Oxygen and Carbon Dioxide
Patients under anesthesia may experience changes in their breathing. One of the safeguards that veterinarians often take is to place a tube into the trachea (airway) to ensure a direct and immediate path for delivering oxygen to the lungs. In patients that receive inhalation (gas) anesthesia, this tube is always placed as it delivers the gas mixed with oxygen. Oxygen is critical for life, and even a brief deprivation can have life-threatening implications.

There are a few ways that the veterinary team can monitor the respirations or breathing in the patient, and there are various types of monitors that can track the blood oxygen and carbon dioxide levels to ensure that the patient is adequately ventilating (breathing oxygen in and exhaling carbon dioxide). A decrease in oxygen saturation or high levels of carbon dioxide can have significant consequences to a patient under anesthesia. Through monitoring, the veterinary team can take steps to intervene.

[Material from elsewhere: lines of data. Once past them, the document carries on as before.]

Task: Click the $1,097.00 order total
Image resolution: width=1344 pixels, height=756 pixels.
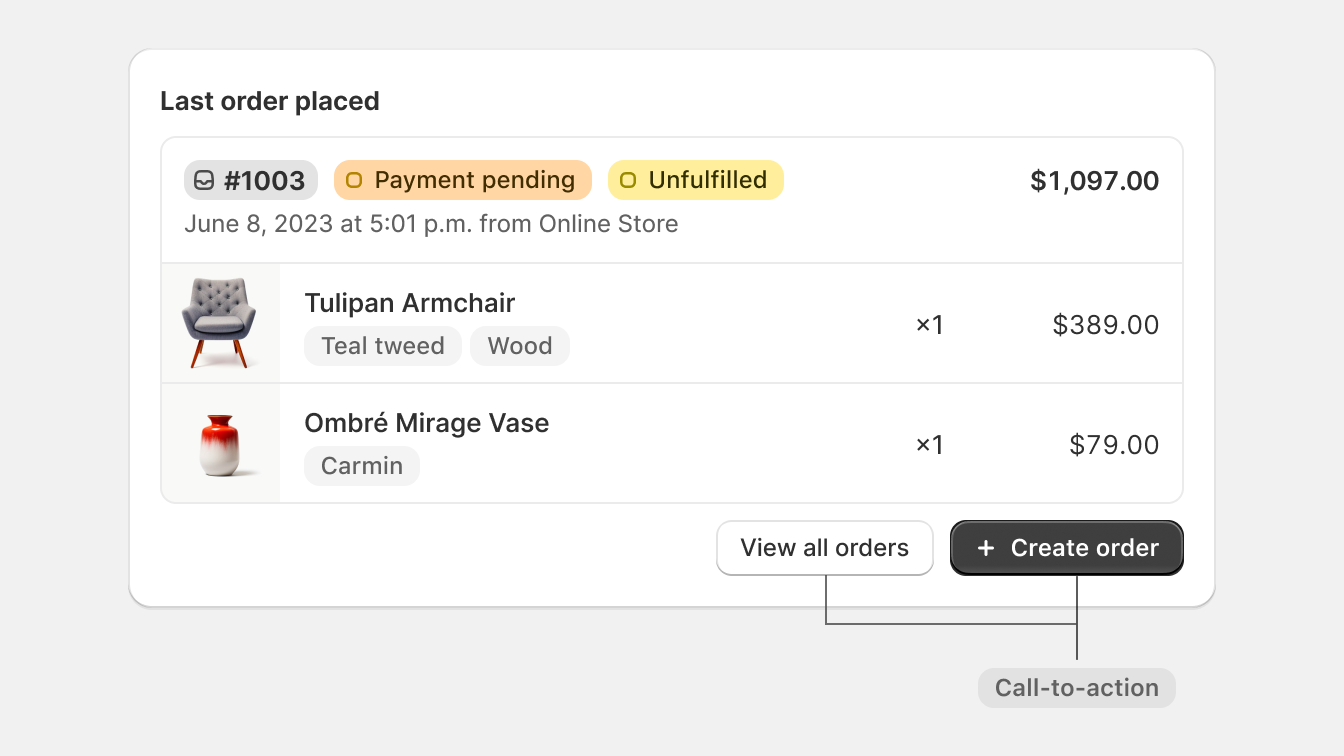Action: click(x=1095, y=181)
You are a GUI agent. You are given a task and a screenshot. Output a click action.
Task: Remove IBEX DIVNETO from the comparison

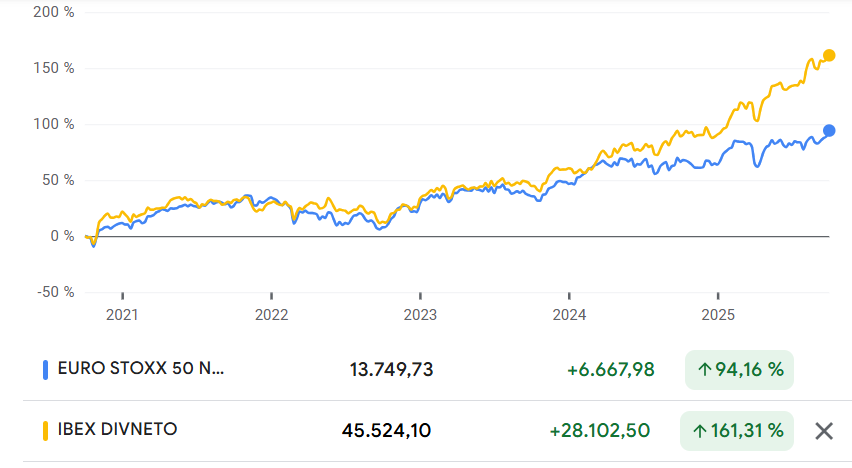click(x=823, y=431)
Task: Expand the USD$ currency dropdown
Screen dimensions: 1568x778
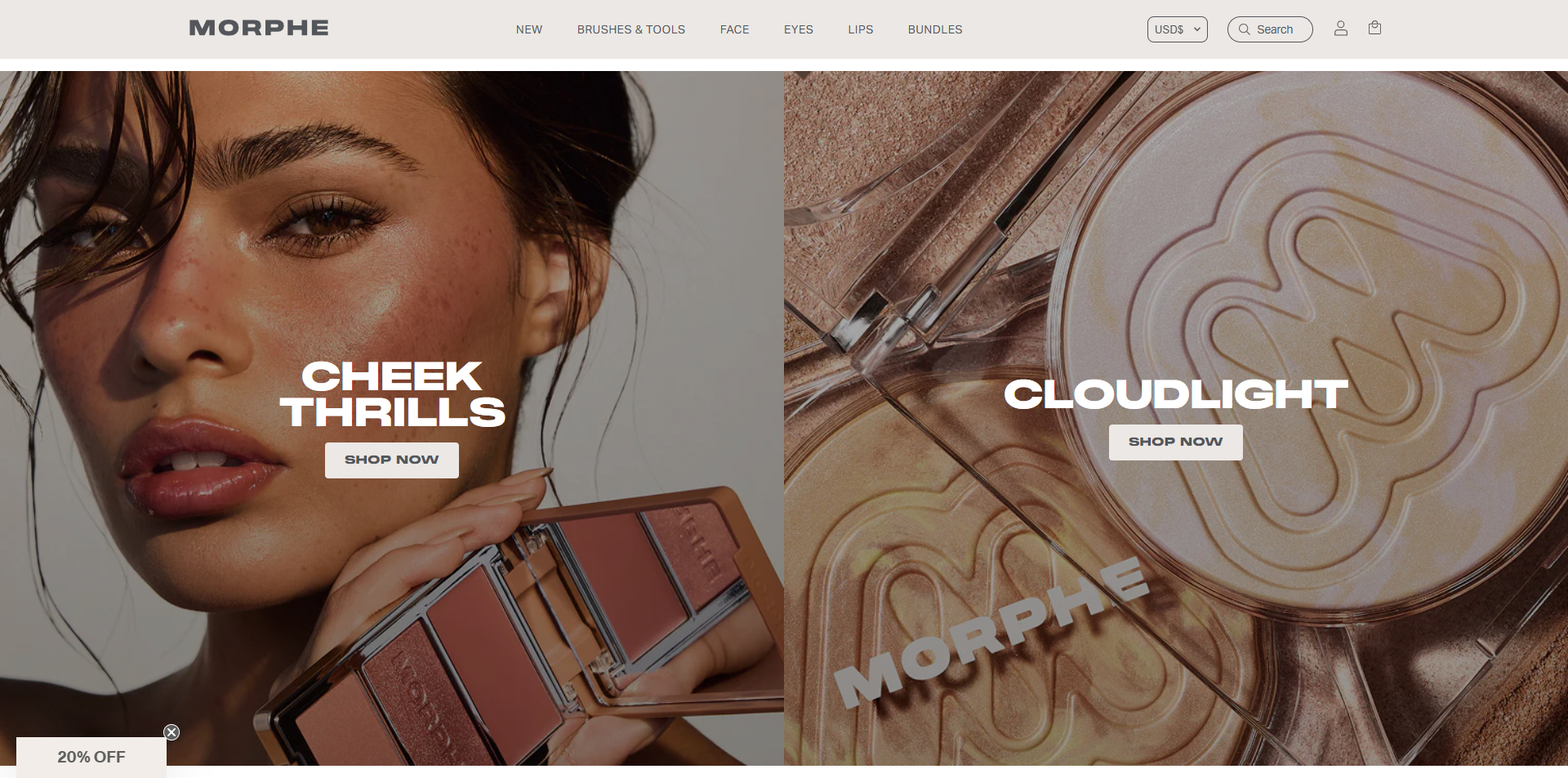Action: [x=1177, y=29]
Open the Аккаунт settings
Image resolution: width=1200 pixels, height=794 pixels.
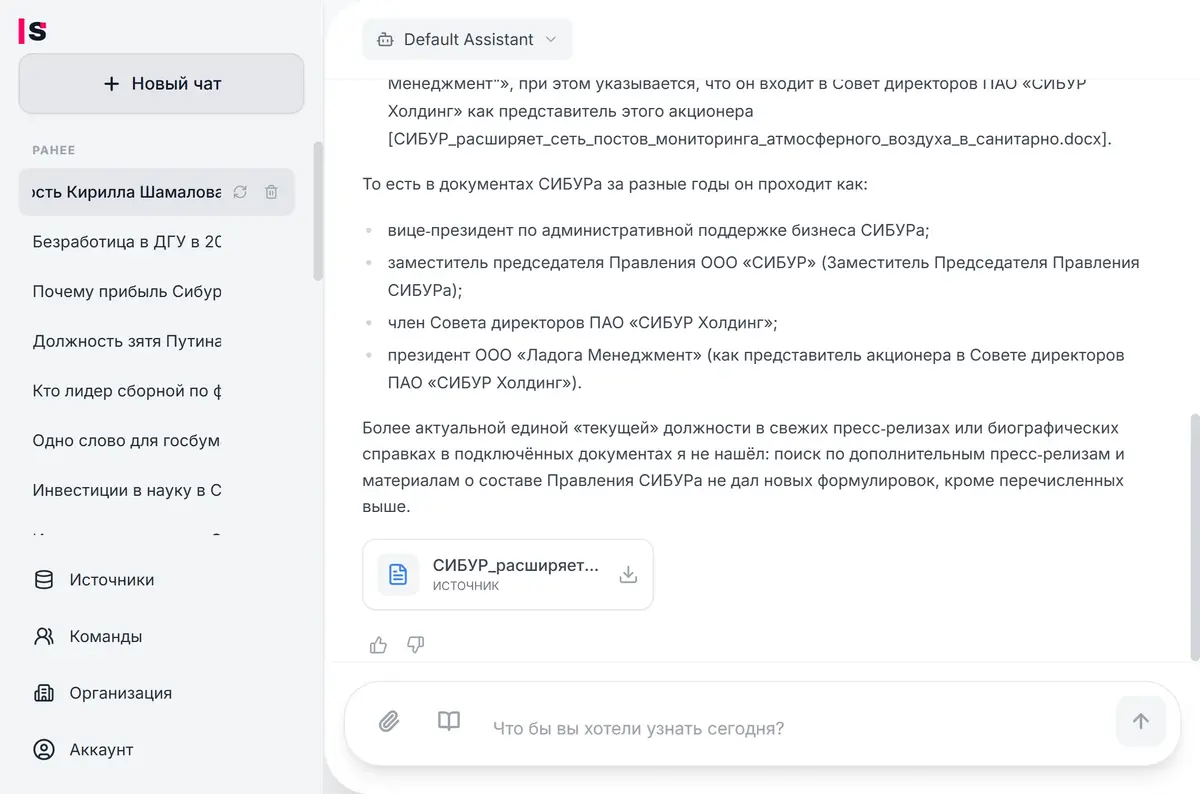pyautogui.click(x=101, y=749)
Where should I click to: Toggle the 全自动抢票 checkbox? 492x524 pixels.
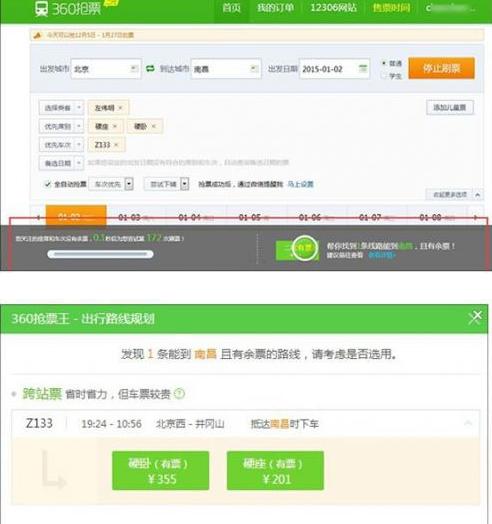(x=47, y=184)
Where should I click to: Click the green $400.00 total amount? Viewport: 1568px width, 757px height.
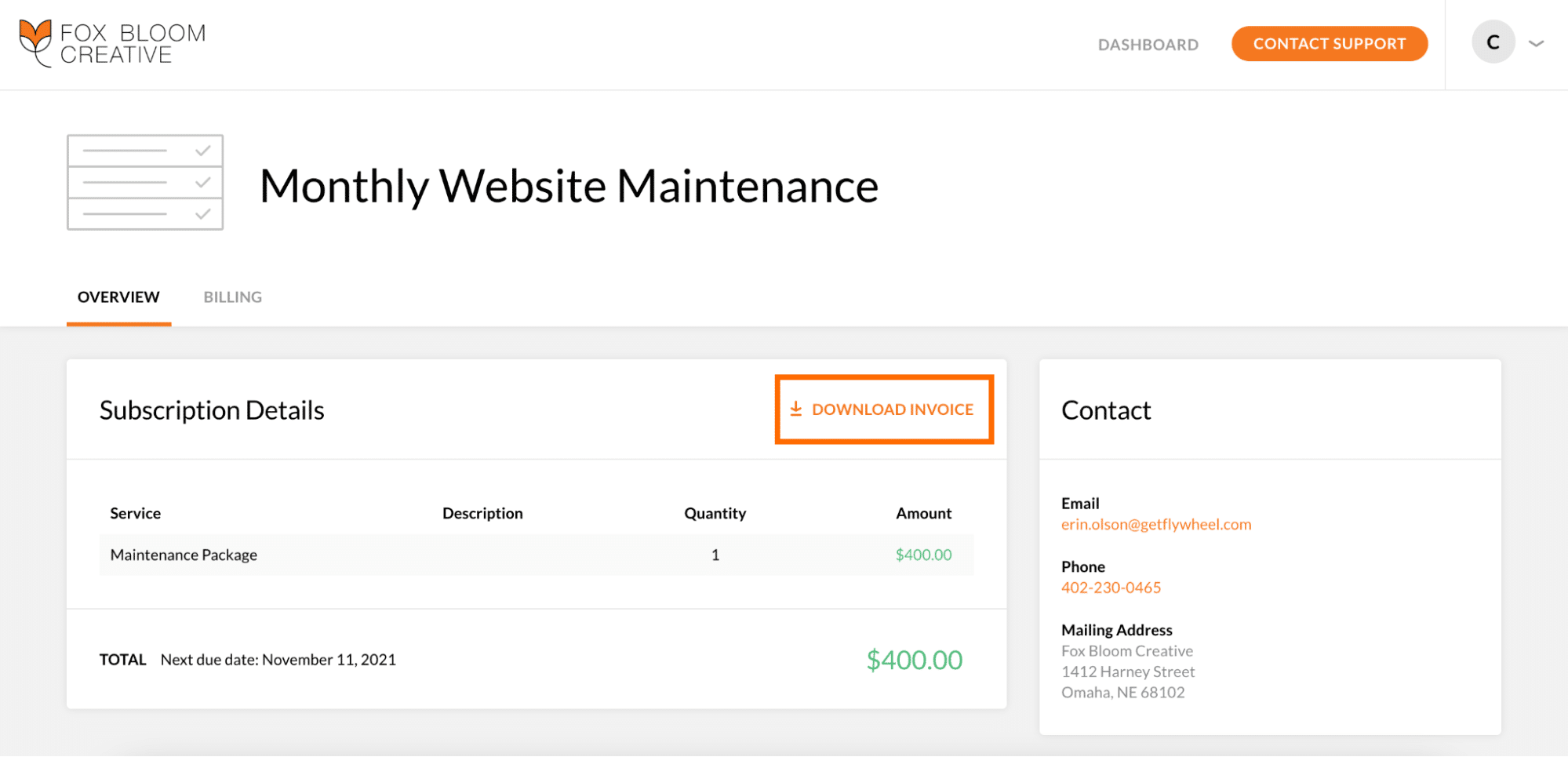point(914,660)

If Your Pet is Having a Procedure or Anesthesia
If your pet is having a procedure - whether it's a "routine" spay/neuter or a more complicated surgery - talk to your veterinarian about the anesthetic plan for your pet. An informed pet owner should ask questions about the type of anesthesia, pain management, and monitoring that the pet will receive. Some pet owners resort to "price shopping" when it comes to care for their pets - especially elective procedures such as a dentistry or spay or neuter. Keep in mind that the sophistication of care and monitoring of patients under anesthesia may account for the difference in fees quoted between veterinary hospitals. Veterinarians who provide high quality care in their hospital have invested in equipment and resources to ensure the best of care for their patients. This may be reflected in the fee estimates provided to pet owners.